And even without the wheat, I can still go into REM in less than 2 minutes (actually, quicker than that, but no one believes me when I tell them I can go to sleep pretty much at will).

Anyway, for the first time in as long as I can remember, I have gone 2 days without falling/needing to go to sleep in the afternoon.

Like I said, it has only been 2 days, but they are awesome days.  I just hope they keep coming.  This book talks a lot about antidotal evidence about wheat curing all kinds of ailments.   If something is chronic and wrong and meds don't help, consider going wheat free for a few days, see what happens.

Saturday, January 26, 2013

my thoughts on stuff

I watched that movie Ted the other day, and found it an odd mixture of stupidly profane and still manage to remain somewhat touching.  However in the previews there was one whose title i don't remember now, and it said,  "from the film makers that brought you Resident Evil.”  Does this make anyone want to see the movie?

There is so much stuff swirling through my head right now, and well, a great deal of it stems from my naivety.
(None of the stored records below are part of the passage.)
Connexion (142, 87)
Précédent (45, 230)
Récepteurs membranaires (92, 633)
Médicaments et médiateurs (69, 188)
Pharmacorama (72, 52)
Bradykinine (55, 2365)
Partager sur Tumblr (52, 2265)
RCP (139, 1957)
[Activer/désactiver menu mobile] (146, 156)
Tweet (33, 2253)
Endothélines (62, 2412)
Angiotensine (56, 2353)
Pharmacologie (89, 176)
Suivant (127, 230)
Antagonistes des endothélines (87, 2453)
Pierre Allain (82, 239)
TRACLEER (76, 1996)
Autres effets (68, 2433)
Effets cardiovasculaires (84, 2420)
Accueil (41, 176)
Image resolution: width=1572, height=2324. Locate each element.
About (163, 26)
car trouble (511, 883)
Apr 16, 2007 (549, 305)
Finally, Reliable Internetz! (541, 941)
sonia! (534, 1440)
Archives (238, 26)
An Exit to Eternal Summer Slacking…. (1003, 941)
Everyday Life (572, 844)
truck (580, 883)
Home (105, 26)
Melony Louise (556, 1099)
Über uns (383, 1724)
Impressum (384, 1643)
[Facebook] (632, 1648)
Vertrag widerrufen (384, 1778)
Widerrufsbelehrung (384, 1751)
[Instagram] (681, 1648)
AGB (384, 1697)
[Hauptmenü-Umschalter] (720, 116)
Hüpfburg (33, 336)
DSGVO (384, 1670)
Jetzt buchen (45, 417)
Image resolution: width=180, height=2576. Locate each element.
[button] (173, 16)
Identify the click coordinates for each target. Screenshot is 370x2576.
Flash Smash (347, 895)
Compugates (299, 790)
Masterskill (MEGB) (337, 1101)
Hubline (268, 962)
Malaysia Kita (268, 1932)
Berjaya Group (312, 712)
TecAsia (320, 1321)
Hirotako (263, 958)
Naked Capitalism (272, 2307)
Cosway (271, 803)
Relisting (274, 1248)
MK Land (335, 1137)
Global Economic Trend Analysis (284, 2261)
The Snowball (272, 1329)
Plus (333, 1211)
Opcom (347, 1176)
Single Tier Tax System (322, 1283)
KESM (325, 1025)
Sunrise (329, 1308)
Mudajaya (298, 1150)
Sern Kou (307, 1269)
People suck.  That is what i am learning more and more of, and well I don't want to learn it, maybe it is having a job where the only people you deal with are either good at cheating or bad at complying.

Maybe it is just the news,  I don't what it is, but that is my conclusion.

I mean, sorta, I guess, I didn't know the degree to which the same person can be great in one aspect of life and just plain shitty in another.

Oh the plus side, I am glad I got over that.

Next and this is just my brief political take for a minute, but given all the gun control talk of late, and all the folks claiming it is in the second amendment they can own guns, I would like just one person to show where it says that?

That is all for that.

The superbowl is next week, I kinda don't even want to watch.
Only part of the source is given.